_Material provided_
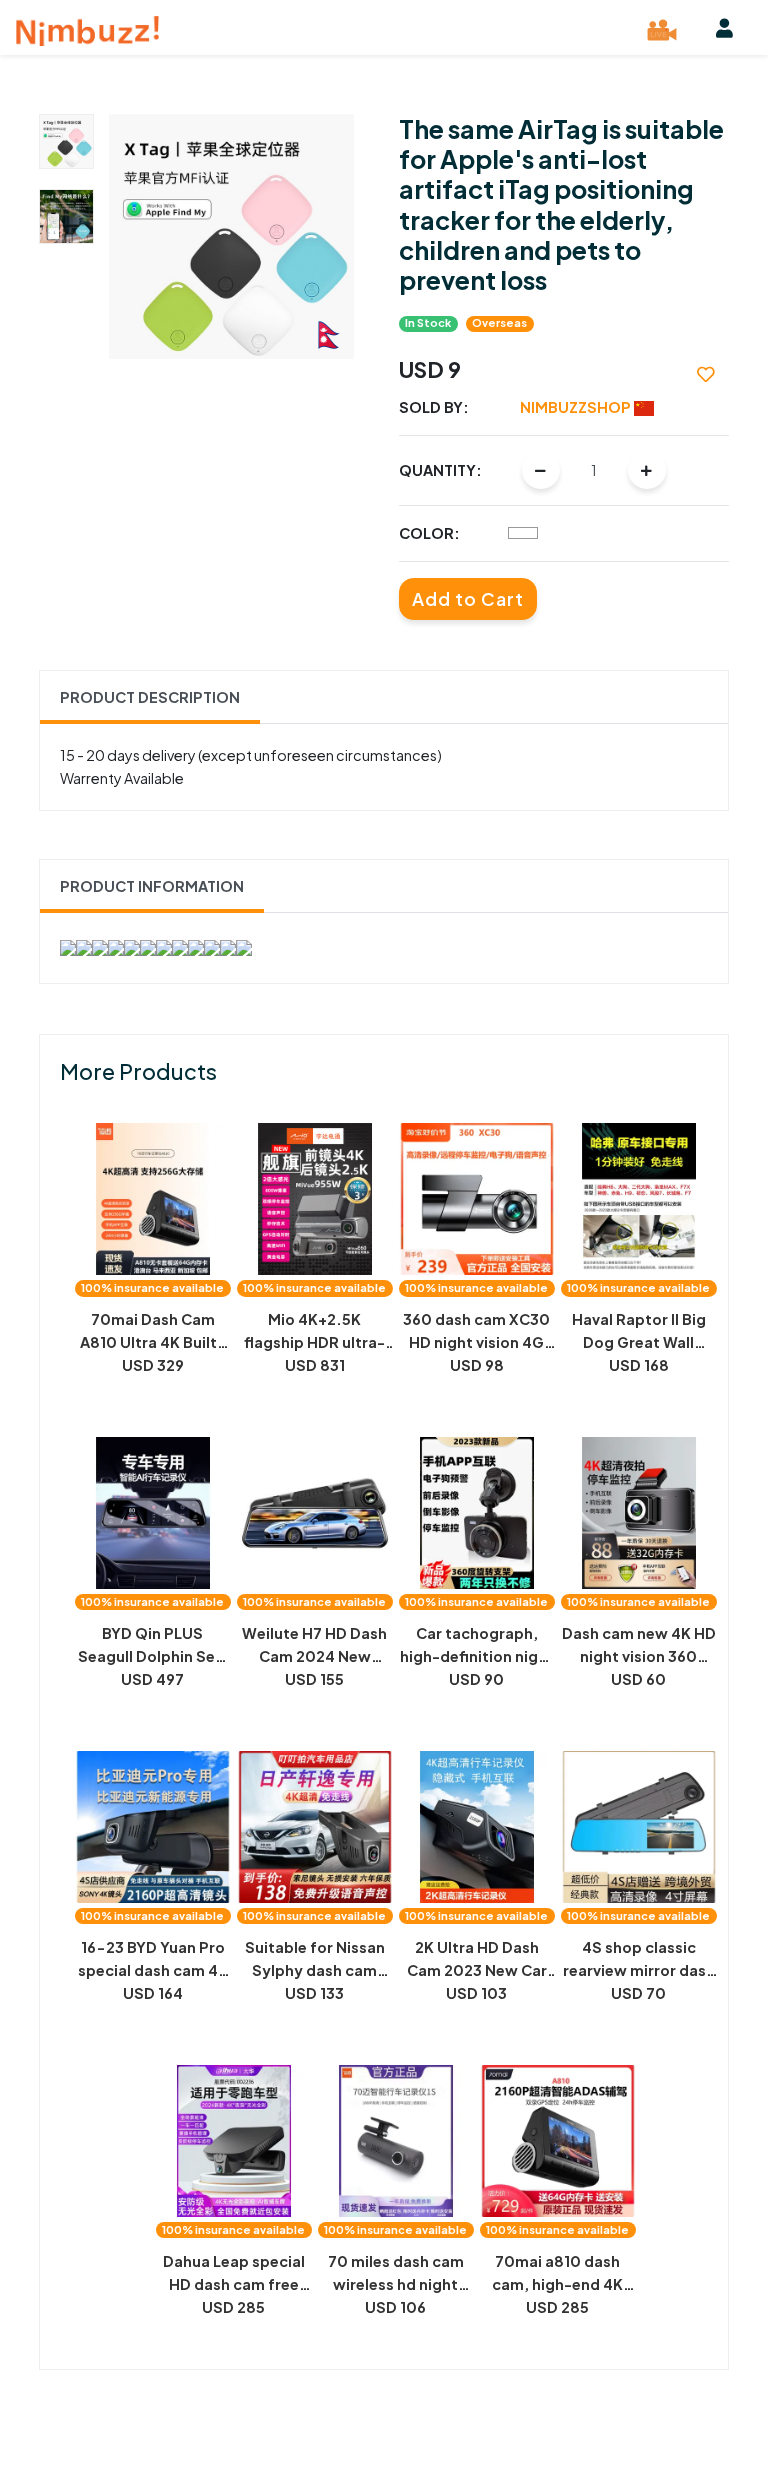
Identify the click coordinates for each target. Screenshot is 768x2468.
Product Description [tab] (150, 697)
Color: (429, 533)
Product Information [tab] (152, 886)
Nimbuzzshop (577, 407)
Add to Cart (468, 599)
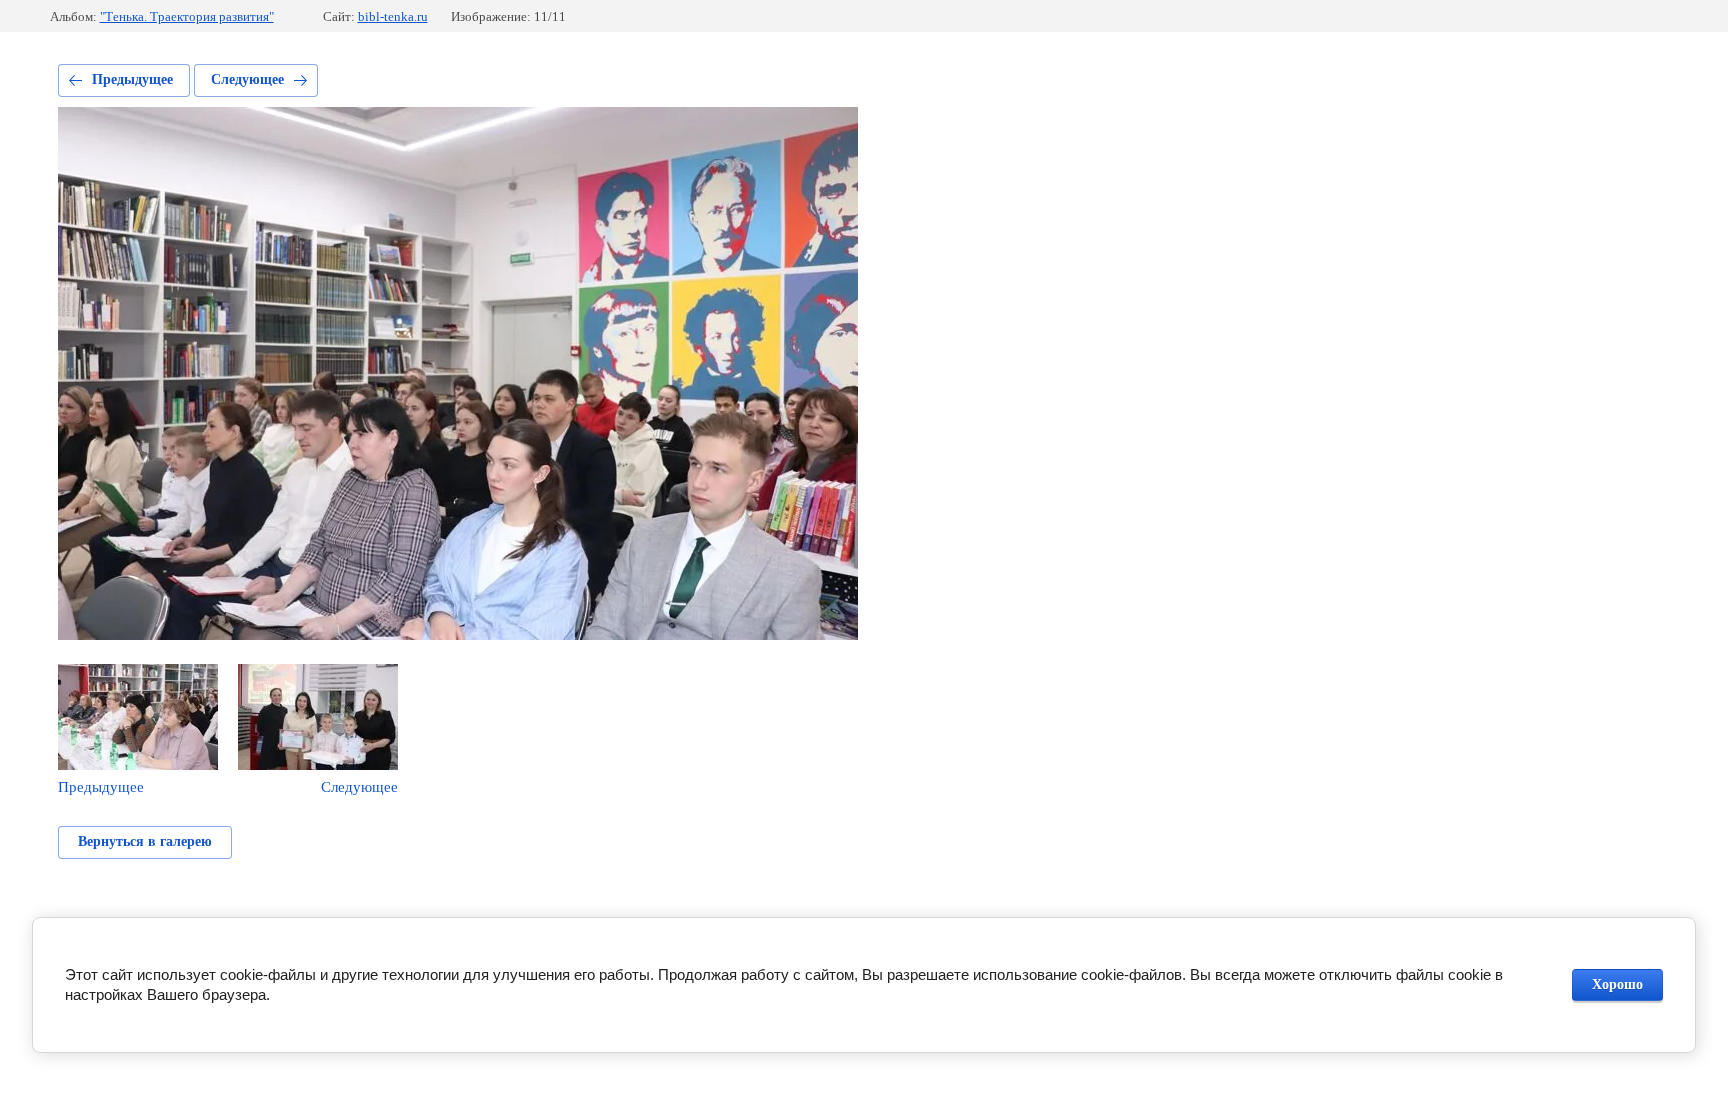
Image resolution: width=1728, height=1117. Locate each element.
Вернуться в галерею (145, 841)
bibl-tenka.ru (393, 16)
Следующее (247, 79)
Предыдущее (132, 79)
---
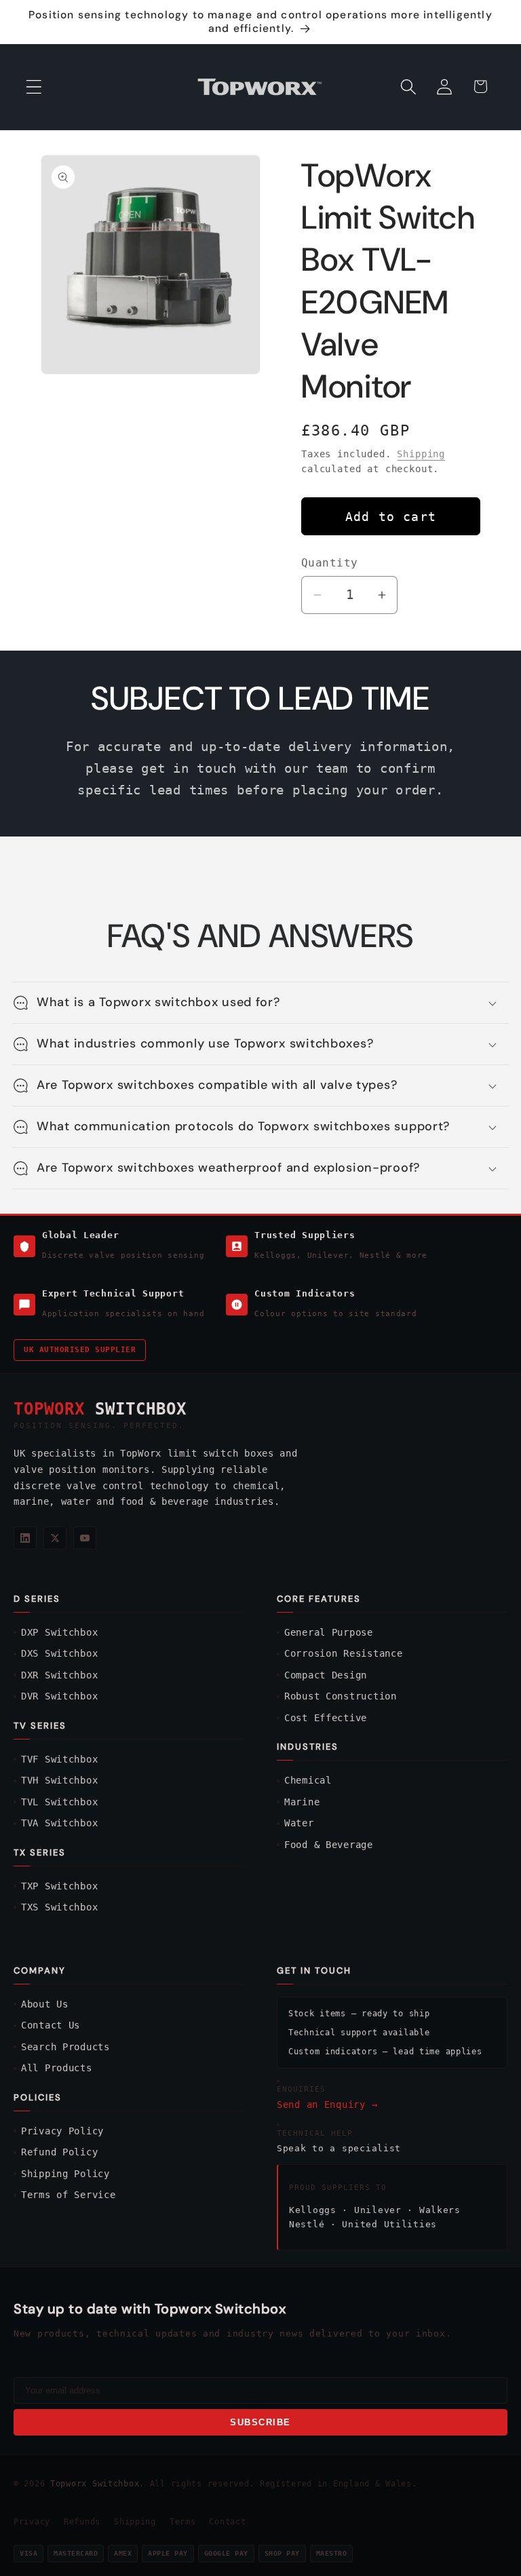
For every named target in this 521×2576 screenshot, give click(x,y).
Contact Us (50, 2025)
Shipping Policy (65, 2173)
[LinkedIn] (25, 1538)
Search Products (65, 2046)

_Instructions to follow_
If a line of the records holds the word "click", count it; report only the total.

_The completed task_
2